■ TASK PROMPT
Out of the entries that follow, copy each line containing "column".

■ DATASET
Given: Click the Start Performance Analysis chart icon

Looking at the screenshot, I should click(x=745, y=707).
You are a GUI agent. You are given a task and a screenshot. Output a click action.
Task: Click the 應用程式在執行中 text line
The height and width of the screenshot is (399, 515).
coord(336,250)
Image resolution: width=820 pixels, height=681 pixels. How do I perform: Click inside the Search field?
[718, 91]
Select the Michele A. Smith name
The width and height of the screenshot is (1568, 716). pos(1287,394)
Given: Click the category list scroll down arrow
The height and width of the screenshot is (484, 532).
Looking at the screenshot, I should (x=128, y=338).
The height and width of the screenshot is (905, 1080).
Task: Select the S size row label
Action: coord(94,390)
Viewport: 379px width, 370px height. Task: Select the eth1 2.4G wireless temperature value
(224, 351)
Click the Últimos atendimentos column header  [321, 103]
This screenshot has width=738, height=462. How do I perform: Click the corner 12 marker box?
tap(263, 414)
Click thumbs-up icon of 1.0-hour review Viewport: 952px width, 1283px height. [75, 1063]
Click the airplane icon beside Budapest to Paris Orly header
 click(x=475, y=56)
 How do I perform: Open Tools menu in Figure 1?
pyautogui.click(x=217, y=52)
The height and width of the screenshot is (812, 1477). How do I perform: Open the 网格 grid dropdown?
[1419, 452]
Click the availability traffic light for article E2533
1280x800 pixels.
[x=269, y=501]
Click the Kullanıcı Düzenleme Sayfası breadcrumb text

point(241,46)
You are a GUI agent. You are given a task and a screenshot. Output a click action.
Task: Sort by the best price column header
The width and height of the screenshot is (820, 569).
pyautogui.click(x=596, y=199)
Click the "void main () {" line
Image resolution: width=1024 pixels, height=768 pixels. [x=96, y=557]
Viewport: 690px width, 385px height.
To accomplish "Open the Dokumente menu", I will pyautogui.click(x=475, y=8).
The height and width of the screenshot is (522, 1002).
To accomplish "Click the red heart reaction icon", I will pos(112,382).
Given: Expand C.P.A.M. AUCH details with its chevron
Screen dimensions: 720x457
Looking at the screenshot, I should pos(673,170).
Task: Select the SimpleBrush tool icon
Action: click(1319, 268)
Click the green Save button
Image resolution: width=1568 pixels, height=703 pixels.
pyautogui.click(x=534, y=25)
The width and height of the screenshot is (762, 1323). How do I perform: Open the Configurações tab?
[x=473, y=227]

■ TASK OUTPUT
Click the Últimos atendimentos column header  [321, 103]
Task: Sort by the best price column header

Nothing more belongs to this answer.